There have been a number of interesting developments in CMT research in the past few weeks. Here are three:
Update 1:
Pharnext recently announced topline results of its pivotal phase 3 (PREMIER trial) of PXT3003, its drug candidate for Charcot-Marie-Tooth 1A (CMT1A) concluding that it was a failure. CMTRF did not fund this project but was hopeful for a positive result.
Researchers design phase 3 studies to demonstrate whether a product offers a treatment benefit to a specific population. Sometimes known as pivotal studies, these studies involve 300 to 3,000 participants. Phase 3 studies provide most of the safety data. In previous studies, it is possible that less common side effects might have gone undetected. Because these studies are larger and longer in duration, the results are more likely to show long-term or rare side effects.
In this specific trial, the Overall Neuropathy Limitation Scale (ONLS), which measures functional motor disability, did not confirm findings from their previous clinical trial. Patients with mild-to-moderate CMT1A experienced improvement on both treatment and placebo, rather than the slow deterioration typical of CMT1A’s natural progression. This unexpected improvement in the placebo group complicates the interpretation of the results based on this endpoint. It also confirms what the medical literature as a whole has been saying for many years, namely that ONLS is undoubtedly a relevant endpoint over the long term, but not over such a short period of time as a clinical study.

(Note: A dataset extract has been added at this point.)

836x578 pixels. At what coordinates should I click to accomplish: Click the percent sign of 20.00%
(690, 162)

Other data from the trial suggest no deterioration in the condition of patients under treatment, which is a positive sign in the context of a degenerative disease such as CMT1A. This suggests that PXT3003 might stabilize the condition of patients, which is an important consideration for a disease where progression is generally inevitable. The trial reaffirmed the high safety profile of the treatment, already established in previous studies, crucial for treatments of chronic diseases such as CMT1A.

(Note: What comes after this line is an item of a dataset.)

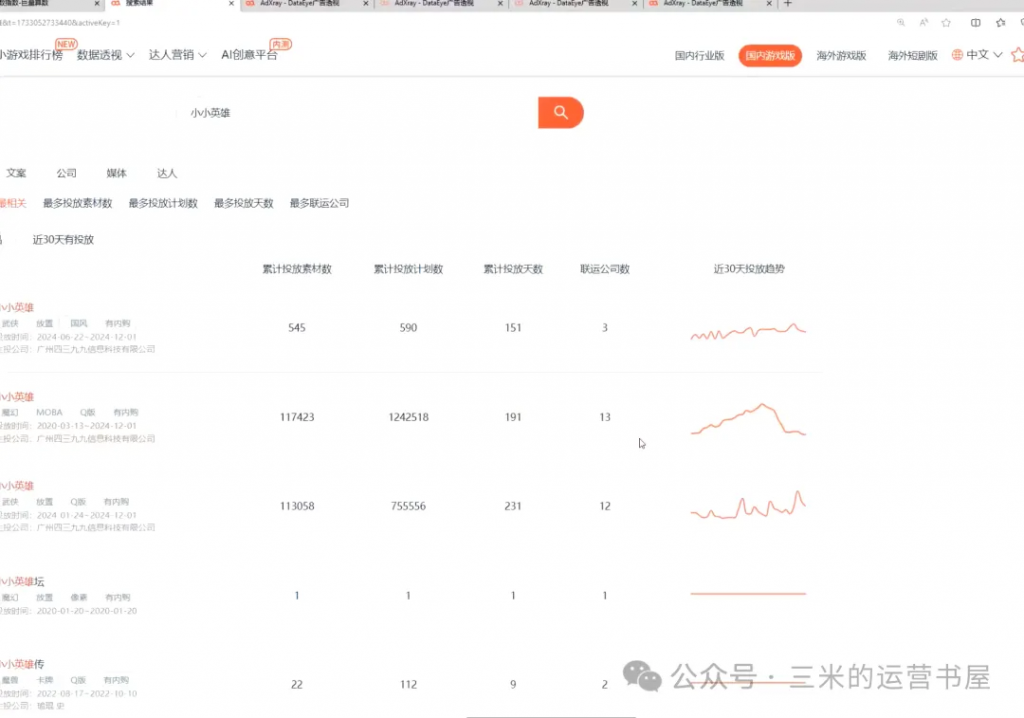Select the 国内游戏版 version toggle
The height and width of the screenshot is (718, 1024).
point(769,56)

“Considering these initial results, Pharnext plans to continue analyzing the data, particularly in collaboration with potential partners for licensing or acquisition of PXT3003. This analysis will help determine the next steps toward potential marketing authorization,” said the company.
“Although the results we are sharing today are not exactly what we had hoped for, they are nonetheless very promising,” Pharnext’s Manager Hugo Brugière said. “We are now going to make the most of all the data we have accumulated over the last 10 years, including our two phase 3 studies and our 6-year extension study, which tend to demonstrate a beneficial effect on patients.”
Regulators usually leave it up to the company to make their case for approval even if outcomes aren’t what was expected – recently, some drug trial results for other indications were not overwhelming and many thought they wouldn’t be approved, yet they were. The company will likely be meeting with the agencies to explain the data and get insight. They will be pursuing approval in the hope that it can have a stabilizing effect on some patients.
Update 2:
South Korean genome editing developer ToolGen Inc. announced in December that its application for orphan drug designation of the gene correction therapy (TGT-001) for CMT1A, submitted to the US Food and Drug Administration in September has been approved. This designation offers benefits such as tax deductions for clinical expenses, exemption from new drug application fees, and market exclusivity for seven years after approval.
ToolGen’s gene correction therapy TGT-001 aims at the root cause of CMT1A, protein overexpression due to the duplication of the PMP22 gene. The company says that it has completed validation of the treatment strategy through animal experiments.
In this video from 2020, Susan Ruediger CMTRF’s CMO interviews Dr. Jae young Lee of ToolGen:
Update 3:
In Japan a number of researchers report development of a method to delete the additional copy of PMP22 gene by 20–40% to prevent overproduction. Their results show that this method can reduce PMP22 protein production, leading to near normal production in patient’s nerve cells. Further safety assessments will be undertaken. If the treatment is safe for patients, it could become a therapeutic option for CMT1A patients.